For the lines from the one with "This screenshot has width=644, height=394." to the end of the listing below, both ends included, give an exact copy and nothing more. Do not copy pictures.

*** Opening of Supplied data ***

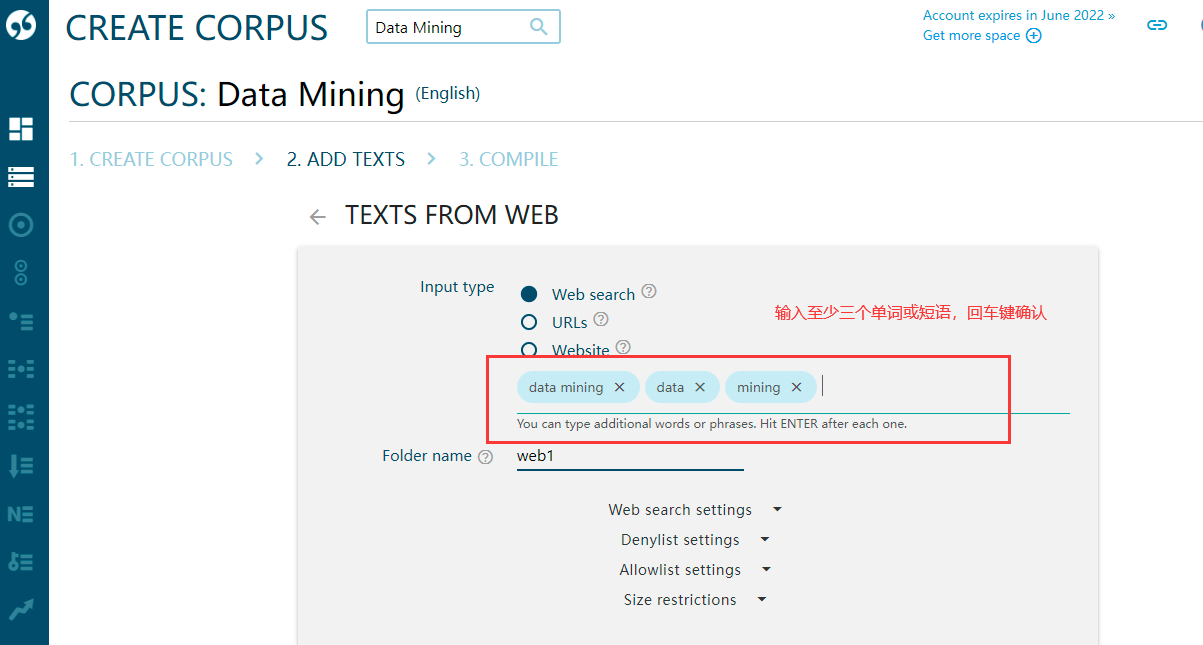Go back to the 1. CREATE CORPUS step
Viewport: 1203px width, 645px height.
(x=151, y=158)
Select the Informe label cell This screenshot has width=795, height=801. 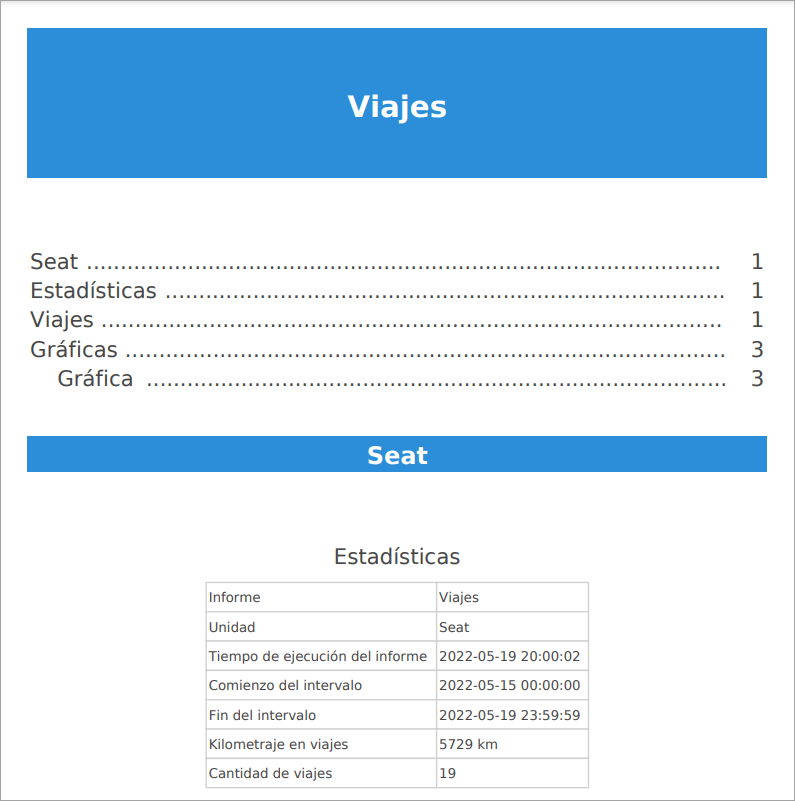pos(235,598)
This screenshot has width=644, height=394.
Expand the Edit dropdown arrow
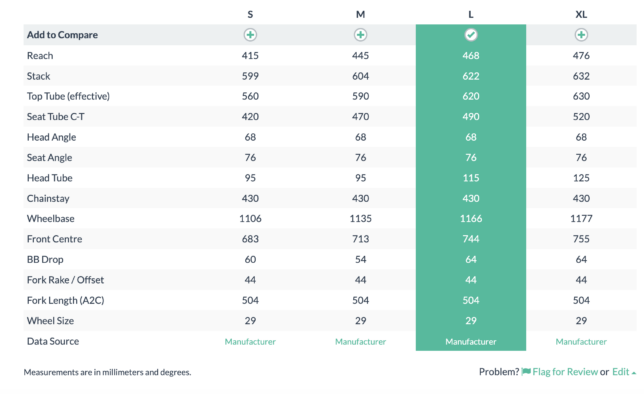(634, 373)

*** Close of Supplied data ***

* Exercise result *
This screenshot has width=644, height=394.
Expand the Edit dropdown arrow
(634, 373)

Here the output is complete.